In “Seinfeld,” Who Is Elaine’s Father Based On?

In “Seinfeld,” Who Is Elaine’s Father Based On?

In the third episode of the second season of the NBC sitcom Seinfeld (1989), Jerry (Jerry Seinfeld) buys an expensive suede jacket, which he is later forced to humorously wear inside-out. He has dinner with Elaine (Julia Louis-Dreyfus)‘s father, Alton (Lawrence Tierney). However, Jerry and George (Jason Alexander) become very uncomfortable when Elaine is delayed for their dinner date, and the two are left alone in the hotel lobby with the war veteran and published author.

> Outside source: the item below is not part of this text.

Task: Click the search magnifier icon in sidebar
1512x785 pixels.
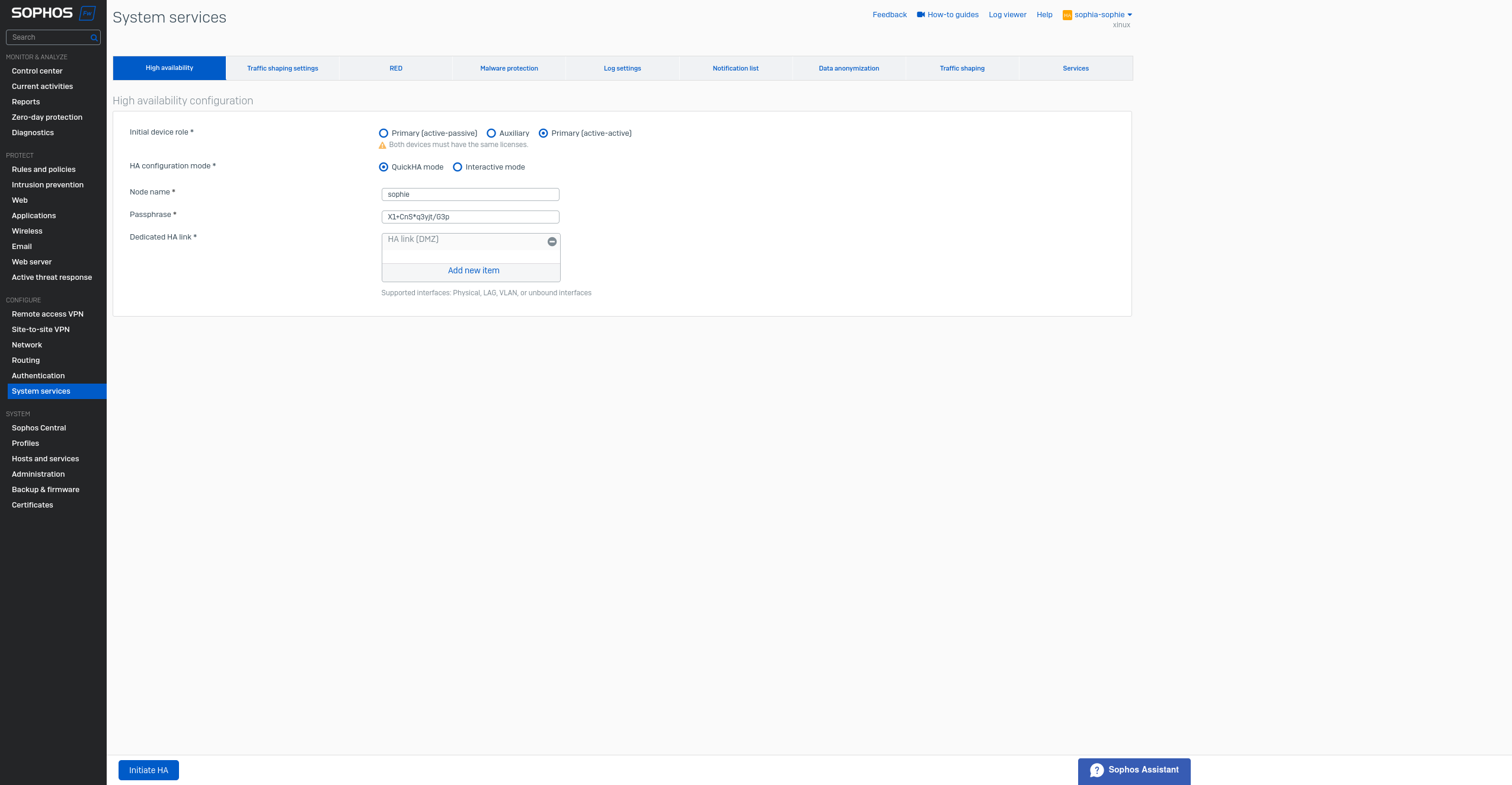Action: (x=94, y=37)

Written by Larry David and Jerry Seinfeld and directed by Terry Cherones, “The Jacket” uses a storyline based on one of David’s own personal experiences. David modelled the character of Elaine’s father on author Richard Yates, whom David met while dating Yates’ daughter, Monica. Yates is perhaps best known for his 1962 novel Revolutionary Road, which was a finalist for the National Book Award in 1962, alongside Joseph Heller’s Catch-22 and Walker Percy’s The Moviegoer. Revolutionary Road was later adapted for the screen in 2008 by director Sam Mendes (American Beauty, Skyfall). Other notable works by Yates include A Good School and Cold Spring Harbor, published in 1978 and 1986, respectively. Monica Yates is also said to have been the inspiration for Elaine’s character.

Aside from its portrayal of the volatile author, The Jacket is also known for its cultural references, particularly to the musical Les Misérables, based on the French novel by Victor Hugo, published in 1862. Throughout the episode, George sings the musical number “Master of the House” to himself, while Jerry jokes about the German composer Robert Schumann, who supposedly went insane from hearing the same note over and over in his head.

Although Tierney’s performance as Elaine’s father was praised, his antics during filming startled the cast and crew. Best known for his tough guy roles, such as the titular role in Dillinger (1945) and Joe in Quentin Tarantino’s Reservoir Dogs (1992), the then 72-year-old actor reportedly stole a knife from the butcher block in the set of Jerry’s apartment. After Seinfeld confronted him about it, the veteran actor is said to have insisted that it would be funny to reenact the famous shower scene from Alfred Hitchcock’s Psycho (1960) and proceeded to make stabbing motions towards the star.

At the conclusion of the episode, Elaine tells Jerry that he reminds her father of someone he knew while fighting in the Korean war. Earlier, Alton told Jerry something similar and continued that the man he resembled had his “brains blown out all over the Pacific.” Both Yates and his factional counterpart were war veterans; however, Yates served in France and Germany during WWII. Elaine goes on to tell Jerry that her father thinks George is gay, and Jerry assumes that it is because of the singing. However, she explains, “No, he pretty much thinks everyone is gay.”

In any case, Tierney’s closing scene of his character driving home while singing “Master of the House,” echoing the story of Schumann’s going insane, will remain permanently engrained in the minds of all Seinfeld fanatics.